With Java or any other programming language I've used significantly, I have found that there are occasionally things that can be done in the language, but generally should not be done. Often, these misuses of the language seem harmless and perhaps beneficial when a developer first uses them, but later that same developer or another developer runs into associated issues that are costly to overcome or change. An example of this, and subject of this blog post, is using the results of a toString() call in Java to make a logic choice or to be parsed for content.

In 2010, I wrote in Java toString() Considerations, that I generally prefer it when toString() methods are explicitly available for classes and when they contain the relevant public state of an object of that class. I still feel this way. However, I expect a toString() implementation to be sufficient for a human to read the content of the object via logged statement or debugger and not to be something that is intended to be parsed by code or script. Using the String returned by a toString() method for any type of conditional or logic processing is too fragile. Likewise, parsing the toString()'s returned String for details about the instance's state is also fragile. I warned about (even unintentionally) requiring developers to parse toString() results in the previously mentioned blog post.

Developers may choose to change a toString()'s generated String for a variety of reasons including adding existing fields to the output that may not have been represented before, adding more data to existing fields that were already represented, adding text for newly added fields, removing representation of fields no longer in the class, or changing format for aesthetic reasons. Developers might also change spelling and grammar issues of a toString()'s generated String. If the toString()'s provided String is simply used by humans analyzing an object's state in log messages, these changes are not likely to be an issue unless they remove information of substance. However, if code depends on the entire String or parses the String for certain fields, it can be easily broken by these types of changes.

For the purpose of illustration, consider the following initial version of a Movie class:

package dustin.examples.strings;

/**
 * Motion Picture, Version 1.
 */
public class Movie
{
   private String movieTitle;

   public Movie(final String newMovieTitle)
   {
      this.movieTitle = newMovieTitle;
   }

   public String getMovieTitle()
   {
      return this.movieTitle;
   }

   @Override
   public String toString()
   {
      return this.movieTitle;
   }
}

In this simple and somewhat contrived example, there's only one attribute and so it's not unusual that the class's toString() simply returns that class's single String attribute as the class's representation.

The next code listing contains an unfortunate decision (lines 22-23) to base logic on the Movie class's toString() method.

/**
 * This is a contrived class filled with some ill-advised use
 * of the {@link Movie#toString()} method.
 */
public class FavoriteMoviesFilter
{
   private final static List<Movie> someFavoriteMovies;

   static
   {
      final ArrayList<Movie> tempMovies = new ArrayList<>();
      tempMovies.add(new Movie("Rear Window"));
      tempMovies.add(new Movie("Pink Panther"));
      tempMovies.add(new Movie("Ocean's Eleven"));
      tempMovies.add(new Movie("Ghostbusters"));
      tempMovies.add(new Movie("Taken"));
      someFavoriteMovies = Collections.unmodifiableList(tempMovies);
   }

   public static boolean isMovieFavorite(final String candidateMovieTitle)
   {
      return someFavoriteMovies.stream().anyMatch(
         movie -> movie.toString().equals(candidateMovieTitle));
   }
}

This code might appear to work for a while despite some underlying issues with it when more than one movie shares the same title.
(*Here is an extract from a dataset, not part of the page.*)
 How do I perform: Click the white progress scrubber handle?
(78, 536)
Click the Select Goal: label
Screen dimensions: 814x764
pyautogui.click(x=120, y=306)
However, even before running into those issues, a risk of using toString() in the equality check might be realized if a developer decides he or she wants to change the format of the Movie.toString() representation to what is shown in the next code listing.

@Override
public String toString()
{
   return "Movie: " + this.movieTitle;
}

Perhaps the Movie.toString() returned value was changed to make it clearer that the String being provided is associated with an instance of the Movie class. Regardless of the reason for the change, the previously listed code that uses equality on the movie title is now broken. That code needs to be changed to use contains instead of equals as shown in the next code listing.

public static boolean isMovieFavorite(final String candidateMovieTitle)
{
   return someFavoriteMovies.stream().anyMatch(
      movie -> movie.toString().contains(candidateMovieTitle));
}

When it's realized that the Movie class needs more information to make movies differentiable, a developer might add the release year to the movie class. The new Movie class is shown next.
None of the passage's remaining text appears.